### PROBLEM STATEMENT
Please copy out the records exactly, from the line with "Given: Open the Section dropdown" through the end of the records, including both of those lines.

### SOURCE DATA
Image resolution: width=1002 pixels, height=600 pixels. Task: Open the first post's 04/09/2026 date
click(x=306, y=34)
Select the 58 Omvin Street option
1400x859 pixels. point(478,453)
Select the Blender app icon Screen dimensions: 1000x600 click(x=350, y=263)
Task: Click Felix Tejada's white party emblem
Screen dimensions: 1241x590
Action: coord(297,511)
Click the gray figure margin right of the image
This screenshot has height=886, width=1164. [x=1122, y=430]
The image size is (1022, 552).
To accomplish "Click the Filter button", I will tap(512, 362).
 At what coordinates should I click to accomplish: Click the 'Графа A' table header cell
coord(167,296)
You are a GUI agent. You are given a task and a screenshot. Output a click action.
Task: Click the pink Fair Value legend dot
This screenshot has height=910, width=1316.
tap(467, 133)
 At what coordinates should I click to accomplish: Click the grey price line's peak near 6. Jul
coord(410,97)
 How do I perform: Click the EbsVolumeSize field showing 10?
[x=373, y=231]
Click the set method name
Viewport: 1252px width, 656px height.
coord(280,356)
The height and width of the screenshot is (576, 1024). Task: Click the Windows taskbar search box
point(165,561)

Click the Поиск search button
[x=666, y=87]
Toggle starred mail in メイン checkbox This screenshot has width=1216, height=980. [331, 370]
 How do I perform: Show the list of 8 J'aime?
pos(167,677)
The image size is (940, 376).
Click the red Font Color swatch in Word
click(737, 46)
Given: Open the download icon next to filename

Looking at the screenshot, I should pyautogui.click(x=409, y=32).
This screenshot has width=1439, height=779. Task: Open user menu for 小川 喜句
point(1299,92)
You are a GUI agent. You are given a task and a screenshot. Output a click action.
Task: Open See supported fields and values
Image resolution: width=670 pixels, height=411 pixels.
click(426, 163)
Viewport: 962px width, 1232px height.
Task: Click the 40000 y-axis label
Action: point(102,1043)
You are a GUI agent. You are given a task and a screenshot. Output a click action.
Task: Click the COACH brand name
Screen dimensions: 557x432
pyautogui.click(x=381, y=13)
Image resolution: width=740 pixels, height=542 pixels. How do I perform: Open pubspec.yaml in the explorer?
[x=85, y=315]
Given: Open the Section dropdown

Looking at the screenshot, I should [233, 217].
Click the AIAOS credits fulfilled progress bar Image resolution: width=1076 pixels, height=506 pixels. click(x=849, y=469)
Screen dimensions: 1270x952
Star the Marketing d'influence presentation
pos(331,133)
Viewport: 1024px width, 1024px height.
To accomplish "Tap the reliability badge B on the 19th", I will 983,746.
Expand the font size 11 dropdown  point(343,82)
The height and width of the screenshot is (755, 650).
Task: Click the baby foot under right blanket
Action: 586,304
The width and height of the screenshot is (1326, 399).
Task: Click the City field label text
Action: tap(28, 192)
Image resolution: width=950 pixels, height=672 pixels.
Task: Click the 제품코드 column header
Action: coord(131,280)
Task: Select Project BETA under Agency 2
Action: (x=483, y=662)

### REPLY TO THE EXERCISE
Given: Open the Section dropdown

Looking at the screenshot, I should [233, 217].
Click the AIAOS credits fulfilled progress bar Image resolution: width=1076 pixels, height=506 pixels. click(x=849, y=469)
Screen dimensions: 1270x952
Star the Marketing d'influence presentation
pos(331,133)
Viewport: 1024px width, 1024px height.
To accomplish "Tap the reliability badge B on the 19th", I will 983,746.
Expand the font size 11 dropdown  point(343,82)
The height and width of the screenshot is (755, 650).
Task: Click the baby foot under right blanket
Action: 586,304
The width and height of the screenshot is (1326, 399).
Task: Click the City field label text
Action: tap(28, 192)
Image resolution: width=950 pixels, height=672 pixels.
Task: Click the 제품코드 column header
Action: coord(131,280)
Task: Select Project BETA under Agency 2
Action: (x=483, y=662)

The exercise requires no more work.